L'affaire de la soustraction de la fillette de trois ans à Uzès connaît un nouveau développement judiciaire. La mère de l'enfant, après deux jours de garde à vue, a été déférée ce jeudi devant un juge d'instruction à Nîmes. Elle a été mise en examen pour « soustraction d'enfant par ascendant et violence sur personne chargée d'une mission de service public » et placée sous contrôle judiciaire, selon le parquet de Nîmes.
Les faits et l'enquête
La petite fille avait été soustraite de son foyer d'accueil à Uzès, où elle avait été placée par décision de justice. L'alerte avait été donnée lundi, provoquant une vive émotion dans la cité ducale. Les gendarmes de la brigade d'Uzès, du groupement de gendarmerie et de la section de recherches de Nîmes ont alors mis en place une cellule spéciale pour retrouver l'enfant. Le lendemain, la fillette a été retrouvée saine et sauve dans une commune de la Drôme provençale. La mère et un autre membre de la famille ont été interpellés sur place. Ce dernier a été remis en liberté mercredi, sans que des charges ne soient retenues pour l'instant.

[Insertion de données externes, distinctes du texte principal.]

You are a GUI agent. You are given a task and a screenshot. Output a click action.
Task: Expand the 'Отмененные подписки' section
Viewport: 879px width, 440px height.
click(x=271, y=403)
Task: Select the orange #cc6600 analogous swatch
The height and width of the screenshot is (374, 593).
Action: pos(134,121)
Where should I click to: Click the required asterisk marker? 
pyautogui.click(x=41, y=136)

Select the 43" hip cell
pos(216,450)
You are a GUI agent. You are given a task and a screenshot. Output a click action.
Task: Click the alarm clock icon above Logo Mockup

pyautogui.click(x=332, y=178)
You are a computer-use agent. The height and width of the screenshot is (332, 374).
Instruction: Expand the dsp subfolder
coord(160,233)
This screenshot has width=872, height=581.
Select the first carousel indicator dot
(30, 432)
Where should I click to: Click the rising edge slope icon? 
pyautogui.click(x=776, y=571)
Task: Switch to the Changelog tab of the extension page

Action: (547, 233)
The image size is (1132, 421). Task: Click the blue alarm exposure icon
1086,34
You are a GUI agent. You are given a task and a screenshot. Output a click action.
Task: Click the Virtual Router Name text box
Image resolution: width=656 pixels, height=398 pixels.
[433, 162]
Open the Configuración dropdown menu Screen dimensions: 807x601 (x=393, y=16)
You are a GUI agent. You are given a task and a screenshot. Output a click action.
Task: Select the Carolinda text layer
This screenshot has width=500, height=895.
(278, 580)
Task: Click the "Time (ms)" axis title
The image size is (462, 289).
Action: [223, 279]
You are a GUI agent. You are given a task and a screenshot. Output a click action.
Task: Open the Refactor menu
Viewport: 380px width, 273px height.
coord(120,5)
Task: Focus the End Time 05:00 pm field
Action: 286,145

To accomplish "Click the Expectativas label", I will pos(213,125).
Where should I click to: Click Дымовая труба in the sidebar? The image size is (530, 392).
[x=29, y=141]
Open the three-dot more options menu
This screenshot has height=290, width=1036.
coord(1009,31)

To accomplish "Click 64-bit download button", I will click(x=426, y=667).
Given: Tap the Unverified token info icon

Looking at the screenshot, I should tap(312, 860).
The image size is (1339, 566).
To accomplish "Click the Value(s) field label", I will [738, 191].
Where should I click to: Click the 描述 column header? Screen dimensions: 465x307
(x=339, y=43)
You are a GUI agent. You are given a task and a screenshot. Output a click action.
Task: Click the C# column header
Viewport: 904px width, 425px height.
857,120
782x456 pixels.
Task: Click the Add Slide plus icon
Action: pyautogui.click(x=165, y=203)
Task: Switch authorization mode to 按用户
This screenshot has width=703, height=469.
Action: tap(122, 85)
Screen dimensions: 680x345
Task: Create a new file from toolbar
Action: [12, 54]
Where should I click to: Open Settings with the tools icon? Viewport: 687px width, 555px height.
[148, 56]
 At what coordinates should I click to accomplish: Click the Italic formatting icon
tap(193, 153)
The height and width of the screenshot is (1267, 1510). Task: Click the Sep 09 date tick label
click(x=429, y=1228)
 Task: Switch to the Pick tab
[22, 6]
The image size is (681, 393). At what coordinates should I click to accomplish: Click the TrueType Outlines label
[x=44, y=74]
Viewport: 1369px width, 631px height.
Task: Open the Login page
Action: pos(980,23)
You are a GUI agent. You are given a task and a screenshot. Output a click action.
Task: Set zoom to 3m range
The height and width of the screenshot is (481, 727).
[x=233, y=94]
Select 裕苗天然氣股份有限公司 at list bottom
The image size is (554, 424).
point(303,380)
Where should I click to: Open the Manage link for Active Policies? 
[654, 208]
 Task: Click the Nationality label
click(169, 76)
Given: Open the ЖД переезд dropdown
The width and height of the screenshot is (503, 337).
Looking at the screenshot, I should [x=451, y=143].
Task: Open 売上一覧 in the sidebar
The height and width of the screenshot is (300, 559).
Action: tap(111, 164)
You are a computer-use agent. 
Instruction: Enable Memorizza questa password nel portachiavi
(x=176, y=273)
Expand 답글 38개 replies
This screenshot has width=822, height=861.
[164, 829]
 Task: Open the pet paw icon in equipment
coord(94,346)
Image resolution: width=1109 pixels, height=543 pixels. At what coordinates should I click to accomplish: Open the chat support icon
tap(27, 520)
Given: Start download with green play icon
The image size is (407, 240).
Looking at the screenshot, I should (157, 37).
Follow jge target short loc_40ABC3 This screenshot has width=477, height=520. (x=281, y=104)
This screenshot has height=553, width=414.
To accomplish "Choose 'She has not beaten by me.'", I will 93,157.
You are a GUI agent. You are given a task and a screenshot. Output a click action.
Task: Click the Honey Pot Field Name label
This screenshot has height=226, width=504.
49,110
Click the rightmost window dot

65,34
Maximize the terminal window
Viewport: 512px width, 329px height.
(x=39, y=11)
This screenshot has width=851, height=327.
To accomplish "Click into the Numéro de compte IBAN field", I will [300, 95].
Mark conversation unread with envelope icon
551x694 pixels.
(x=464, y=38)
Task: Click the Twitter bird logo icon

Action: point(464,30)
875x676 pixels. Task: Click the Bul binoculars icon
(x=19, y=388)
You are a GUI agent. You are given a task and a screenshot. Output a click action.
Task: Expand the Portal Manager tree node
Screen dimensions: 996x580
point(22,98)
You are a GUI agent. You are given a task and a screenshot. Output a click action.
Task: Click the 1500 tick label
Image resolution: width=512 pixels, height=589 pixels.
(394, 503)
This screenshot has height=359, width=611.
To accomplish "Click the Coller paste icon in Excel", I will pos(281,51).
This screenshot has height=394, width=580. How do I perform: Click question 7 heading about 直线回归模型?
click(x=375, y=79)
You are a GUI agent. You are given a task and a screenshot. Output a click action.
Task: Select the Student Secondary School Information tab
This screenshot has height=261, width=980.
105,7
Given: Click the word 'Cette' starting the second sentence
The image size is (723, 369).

La mise en examen de la mère
La mère, dont l'identité n'a pas été divulguée, a été placée en garde à vue mardi. Après deux jours d'interrogatoire, elle a été déférée jeudi devant un juge d'instruction. Ce dernier a procédé à son interrogatoire de première comparution et a ordonné sa mise en examen pour les chefs de « soustraction d'enfant par ascendant » et « violence sur personne chargée d'une mission de service public ». Elle a été placée sous contrôle judiciaire dans l'attente de la suite de l'enquête.
La défense de la mère
Me Hugo Ferri, avocat de la mère, a confirmé la mise en examen et a évoqué le contexte de détresse affective et psychologique qui aurait poussé sa cliente à agir. « Toute personne est présumée innocente tant que justice n'a pas été définitivement rendue », a-t-il rappelé.
Le père toujours recherché
Le père de l'enfant, également suspecté d'avoir participé à la soustraction, est toujours activement recherché par les autorités. Il est « invité » à se présenter de lui-même aux forces de l'ordre. L'enquête se poursuit sous la direction du magistrat instructeur.